** Source data follows **
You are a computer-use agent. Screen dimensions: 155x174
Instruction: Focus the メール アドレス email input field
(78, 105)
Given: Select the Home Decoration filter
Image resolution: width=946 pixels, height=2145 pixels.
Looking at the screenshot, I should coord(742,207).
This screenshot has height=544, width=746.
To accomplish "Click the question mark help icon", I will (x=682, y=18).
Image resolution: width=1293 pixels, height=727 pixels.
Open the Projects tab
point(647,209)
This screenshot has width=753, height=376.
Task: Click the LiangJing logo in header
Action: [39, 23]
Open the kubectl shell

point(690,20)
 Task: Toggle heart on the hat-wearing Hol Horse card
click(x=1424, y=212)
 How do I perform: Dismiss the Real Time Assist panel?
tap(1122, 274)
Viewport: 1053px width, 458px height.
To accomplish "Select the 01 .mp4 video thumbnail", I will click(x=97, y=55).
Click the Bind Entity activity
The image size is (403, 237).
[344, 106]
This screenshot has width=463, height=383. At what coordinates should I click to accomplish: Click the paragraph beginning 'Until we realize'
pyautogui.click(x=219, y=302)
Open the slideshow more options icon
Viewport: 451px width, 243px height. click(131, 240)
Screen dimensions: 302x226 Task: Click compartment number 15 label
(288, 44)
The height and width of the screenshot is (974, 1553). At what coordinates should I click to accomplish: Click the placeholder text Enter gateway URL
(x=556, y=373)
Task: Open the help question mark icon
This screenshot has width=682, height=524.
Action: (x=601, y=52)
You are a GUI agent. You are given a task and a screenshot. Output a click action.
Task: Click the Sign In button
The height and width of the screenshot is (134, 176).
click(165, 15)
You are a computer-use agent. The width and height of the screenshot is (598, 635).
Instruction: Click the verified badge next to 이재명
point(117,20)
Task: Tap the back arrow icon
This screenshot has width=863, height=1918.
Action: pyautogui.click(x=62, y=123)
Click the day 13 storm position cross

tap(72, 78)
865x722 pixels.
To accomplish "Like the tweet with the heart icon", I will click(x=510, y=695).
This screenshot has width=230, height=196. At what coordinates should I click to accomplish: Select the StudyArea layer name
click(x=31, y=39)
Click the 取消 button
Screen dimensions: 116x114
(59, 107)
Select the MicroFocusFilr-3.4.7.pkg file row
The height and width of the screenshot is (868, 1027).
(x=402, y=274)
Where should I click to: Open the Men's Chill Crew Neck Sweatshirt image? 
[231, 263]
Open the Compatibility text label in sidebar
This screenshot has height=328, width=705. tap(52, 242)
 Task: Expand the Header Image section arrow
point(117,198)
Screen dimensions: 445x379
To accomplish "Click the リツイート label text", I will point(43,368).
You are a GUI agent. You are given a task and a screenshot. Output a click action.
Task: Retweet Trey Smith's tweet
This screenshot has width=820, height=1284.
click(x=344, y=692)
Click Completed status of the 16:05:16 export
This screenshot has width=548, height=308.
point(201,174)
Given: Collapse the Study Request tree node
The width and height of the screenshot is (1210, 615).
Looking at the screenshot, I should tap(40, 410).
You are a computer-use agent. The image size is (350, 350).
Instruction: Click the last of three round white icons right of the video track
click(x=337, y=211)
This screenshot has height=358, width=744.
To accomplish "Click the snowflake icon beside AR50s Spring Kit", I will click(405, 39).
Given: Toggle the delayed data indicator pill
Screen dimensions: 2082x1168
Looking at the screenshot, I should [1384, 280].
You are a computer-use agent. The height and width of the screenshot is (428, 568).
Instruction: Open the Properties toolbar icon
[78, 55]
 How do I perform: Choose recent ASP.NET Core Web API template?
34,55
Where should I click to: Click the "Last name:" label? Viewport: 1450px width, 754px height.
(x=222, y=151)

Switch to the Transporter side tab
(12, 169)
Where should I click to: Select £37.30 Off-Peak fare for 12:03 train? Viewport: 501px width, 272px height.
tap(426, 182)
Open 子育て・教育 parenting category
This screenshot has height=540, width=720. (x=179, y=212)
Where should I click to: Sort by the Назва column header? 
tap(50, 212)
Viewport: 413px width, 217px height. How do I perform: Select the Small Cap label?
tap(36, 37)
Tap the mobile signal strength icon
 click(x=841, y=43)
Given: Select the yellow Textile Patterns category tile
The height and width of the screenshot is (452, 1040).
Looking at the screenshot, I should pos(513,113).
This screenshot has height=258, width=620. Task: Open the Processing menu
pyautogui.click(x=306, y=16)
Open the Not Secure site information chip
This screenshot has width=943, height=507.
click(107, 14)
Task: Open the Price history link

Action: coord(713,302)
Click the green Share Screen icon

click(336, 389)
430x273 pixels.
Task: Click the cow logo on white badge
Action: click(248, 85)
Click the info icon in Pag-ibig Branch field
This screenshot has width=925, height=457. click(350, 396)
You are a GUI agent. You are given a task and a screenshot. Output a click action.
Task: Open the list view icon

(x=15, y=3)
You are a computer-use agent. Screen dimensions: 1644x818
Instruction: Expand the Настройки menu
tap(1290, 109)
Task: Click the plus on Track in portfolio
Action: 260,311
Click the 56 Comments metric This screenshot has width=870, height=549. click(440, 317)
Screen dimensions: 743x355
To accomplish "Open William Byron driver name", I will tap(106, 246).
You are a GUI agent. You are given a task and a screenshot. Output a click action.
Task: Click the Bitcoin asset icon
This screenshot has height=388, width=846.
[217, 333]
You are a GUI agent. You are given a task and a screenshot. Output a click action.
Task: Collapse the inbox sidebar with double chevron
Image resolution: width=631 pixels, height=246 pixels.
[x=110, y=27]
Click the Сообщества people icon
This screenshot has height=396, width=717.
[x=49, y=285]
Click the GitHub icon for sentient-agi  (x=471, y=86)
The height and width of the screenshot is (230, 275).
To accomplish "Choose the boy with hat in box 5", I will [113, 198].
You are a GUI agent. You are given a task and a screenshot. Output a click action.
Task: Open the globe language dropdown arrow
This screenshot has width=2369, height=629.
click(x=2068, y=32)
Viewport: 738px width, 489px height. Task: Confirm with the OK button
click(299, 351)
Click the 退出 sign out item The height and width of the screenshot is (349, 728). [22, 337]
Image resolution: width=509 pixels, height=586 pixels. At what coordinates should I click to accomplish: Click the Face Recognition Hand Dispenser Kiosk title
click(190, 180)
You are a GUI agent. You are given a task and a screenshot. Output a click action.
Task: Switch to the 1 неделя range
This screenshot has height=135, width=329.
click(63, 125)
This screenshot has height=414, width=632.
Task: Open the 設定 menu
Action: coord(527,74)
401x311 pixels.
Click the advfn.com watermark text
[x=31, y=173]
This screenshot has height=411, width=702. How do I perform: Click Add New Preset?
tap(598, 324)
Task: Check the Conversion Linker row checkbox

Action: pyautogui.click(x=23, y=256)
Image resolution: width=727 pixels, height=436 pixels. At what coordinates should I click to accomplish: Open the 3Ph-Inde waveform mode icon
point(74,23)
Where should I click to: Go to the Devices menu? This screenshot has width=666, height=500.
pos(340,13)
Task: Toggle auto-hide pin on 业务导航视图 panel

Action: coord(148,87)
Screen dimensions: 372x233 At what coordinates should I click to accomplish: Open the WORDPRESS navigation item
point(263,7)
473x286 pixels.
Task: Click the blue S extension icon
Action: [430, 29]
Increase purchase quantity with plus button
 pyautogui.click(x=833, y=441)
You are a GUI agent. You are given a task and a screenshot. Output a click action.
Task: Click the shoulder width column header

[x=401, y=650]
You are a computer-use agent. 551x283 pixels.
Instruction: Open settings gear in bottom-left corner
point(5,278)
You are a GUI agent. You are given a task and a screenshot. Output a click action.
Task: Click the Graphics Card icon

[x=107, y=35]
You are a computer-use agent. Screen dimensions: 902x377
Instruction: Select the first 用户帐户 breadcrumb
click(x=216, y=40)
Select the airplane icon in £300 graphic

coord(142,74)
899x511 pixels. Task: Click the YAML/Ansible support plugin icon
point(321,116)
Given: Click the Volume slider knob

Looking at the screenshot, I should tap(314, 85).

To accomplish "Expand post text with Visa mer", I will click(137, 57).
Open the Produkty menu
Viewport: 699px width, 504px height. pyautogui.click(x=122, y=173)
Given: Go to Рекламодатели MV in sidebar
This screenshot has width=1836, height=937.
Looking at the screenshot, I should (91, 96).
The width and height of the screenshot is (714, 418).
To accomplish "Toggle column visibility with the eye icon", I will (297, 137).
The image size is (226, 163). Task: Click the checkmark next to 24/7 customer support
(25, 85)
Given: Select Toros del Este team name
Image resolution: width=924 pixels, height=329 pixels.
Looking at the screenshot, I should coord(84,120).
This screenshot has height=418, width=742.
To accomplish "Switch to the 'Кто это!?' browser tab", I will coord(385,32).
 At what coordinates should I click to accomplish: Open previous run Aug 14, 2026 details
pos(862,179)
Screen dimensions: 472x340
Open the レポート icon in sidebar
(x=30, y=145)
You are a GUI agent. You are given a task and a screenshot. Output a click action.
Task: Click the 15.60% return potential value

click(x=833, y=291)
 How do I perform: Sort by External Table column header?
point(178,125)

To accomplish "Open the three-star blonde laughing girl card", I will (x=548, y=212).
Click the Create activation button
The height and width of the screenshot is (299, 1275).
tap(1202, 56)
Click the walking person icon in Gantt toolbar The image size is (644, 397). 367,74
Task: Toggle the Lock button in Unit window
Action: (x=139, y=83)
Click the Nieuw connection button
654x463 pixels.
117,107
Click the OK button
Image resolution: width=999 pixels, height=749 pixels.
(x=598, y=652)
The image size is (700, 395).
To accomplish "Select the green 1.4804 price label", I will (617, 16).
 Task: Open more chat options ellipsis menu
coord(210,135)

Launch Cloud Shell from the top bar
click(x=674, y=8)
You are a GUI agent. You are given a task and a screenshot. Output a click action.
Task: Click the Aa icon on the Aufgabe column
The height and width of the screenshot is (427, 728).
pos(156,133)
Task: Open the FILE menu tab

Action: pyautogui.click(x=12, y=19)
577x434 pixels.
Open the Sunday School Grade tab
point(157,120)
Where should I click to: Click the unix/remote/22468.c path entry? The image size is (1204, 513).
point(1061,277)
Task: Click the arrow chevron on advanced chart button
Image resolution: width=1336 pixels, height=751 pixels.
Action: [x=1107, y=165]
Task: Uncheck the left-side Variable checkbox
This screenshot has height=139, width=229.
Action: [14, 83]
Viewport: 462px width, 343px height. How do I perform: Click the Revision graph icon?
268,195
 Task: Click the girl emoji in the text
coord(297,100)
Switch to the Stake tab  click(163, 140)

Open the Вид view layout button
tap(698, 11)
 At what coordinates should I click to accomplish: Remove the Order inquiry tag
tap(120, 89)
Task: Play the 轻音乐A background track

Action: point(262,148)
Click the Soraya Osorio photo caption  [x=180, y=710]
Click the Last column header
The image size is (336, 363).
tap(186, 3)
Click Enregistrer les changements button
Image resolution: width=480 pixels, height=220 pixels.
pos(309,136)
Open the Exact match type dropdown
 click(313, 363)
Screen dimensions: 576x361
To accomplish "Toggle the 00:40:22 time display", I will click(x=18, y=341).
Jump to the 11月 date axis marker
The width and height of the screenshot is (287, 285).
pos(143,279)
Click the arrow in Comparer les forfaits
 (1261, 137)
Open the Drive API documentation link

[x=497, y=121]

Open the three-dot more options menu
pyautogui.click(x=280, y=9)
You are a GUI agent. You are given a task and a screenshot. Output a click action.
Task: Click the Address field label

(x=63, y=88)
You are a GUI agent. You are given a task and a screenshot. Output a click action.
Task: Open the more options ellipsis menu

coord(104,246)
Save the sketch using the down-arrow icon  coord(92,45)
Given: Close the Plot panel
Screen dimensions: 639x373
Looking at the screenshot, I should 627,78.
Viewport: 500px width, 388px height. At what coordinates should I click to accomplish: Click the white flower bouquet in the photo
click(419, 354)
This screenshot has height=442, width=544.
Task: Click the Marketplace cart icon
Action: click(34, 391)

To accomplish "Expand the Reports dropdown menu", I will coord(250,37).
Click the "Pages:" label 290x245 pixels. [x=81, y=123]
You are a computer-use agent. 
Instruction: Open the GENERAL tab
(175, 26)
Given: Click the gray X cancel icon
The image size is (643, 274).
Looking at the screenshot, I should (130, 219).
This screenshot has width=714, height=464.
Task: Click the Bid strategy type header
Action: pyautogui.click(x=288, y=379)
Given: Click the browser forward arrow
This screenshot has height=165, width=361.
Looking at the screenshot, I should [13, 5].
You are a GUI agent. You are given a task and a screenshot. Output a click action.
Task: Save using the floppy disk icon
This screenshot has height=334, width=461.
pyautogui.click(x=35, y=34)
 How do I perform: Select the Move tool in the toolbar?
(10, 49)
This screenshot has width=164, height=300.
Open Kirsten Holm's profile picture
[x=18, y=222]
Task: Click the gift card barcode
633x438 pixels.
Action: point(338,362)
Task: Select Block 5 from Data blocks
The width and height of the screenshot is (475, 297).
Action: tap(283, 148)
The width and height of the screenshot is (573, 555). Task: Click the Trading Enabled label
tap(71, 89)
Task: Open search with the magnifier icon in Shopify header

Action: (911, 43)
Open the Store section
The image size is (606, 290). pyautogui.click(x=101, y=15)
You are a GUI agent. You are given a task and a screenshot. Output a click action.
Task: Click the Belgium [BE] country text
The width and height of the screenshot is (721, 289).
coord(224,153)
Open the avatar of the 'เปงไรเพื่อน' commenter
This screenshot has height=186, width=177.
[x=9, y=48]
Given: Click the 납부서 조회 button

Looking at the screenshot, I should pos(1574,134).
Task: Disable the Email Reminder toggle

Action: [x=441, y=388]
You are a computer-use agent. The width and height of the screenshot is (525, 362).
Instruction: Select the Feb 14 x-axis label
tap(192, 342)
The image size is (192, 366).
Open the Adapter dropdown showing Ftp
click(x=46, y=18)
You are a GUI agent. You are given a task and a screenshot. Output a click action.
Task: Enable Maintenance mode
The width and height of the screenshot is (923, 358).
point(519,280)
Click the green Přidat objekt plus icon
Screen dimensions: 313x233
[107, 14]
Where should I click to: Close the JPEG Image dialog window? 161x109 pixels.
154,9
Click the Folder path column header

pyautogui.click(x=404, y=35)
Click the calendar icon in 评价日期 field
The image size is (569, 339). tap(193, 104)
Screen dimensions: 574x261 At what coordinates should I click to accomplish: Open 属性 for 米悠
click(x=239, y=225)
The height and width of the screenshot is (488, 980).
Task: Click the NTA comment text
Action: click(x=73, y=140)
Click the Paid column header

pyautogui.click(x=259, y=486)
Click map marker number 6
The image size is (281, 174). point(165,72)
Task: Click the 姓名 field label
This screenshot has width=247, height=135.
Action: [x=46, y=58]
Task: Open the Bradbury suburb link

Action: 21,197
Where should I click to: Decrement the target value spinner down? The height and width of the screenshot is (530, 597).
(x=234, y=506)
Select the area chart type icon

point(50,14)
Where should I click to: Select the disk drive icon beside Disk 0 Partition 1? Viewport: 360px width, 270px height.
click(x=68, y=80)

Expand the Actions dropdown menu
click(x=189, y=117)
** End of Source data **
Task details:
Copy all lines from the listing that contain "Collapse".

Result of this task:
Given: Collapse the Study Request tree node
Task: Collapse the inbox sidebar with double chevron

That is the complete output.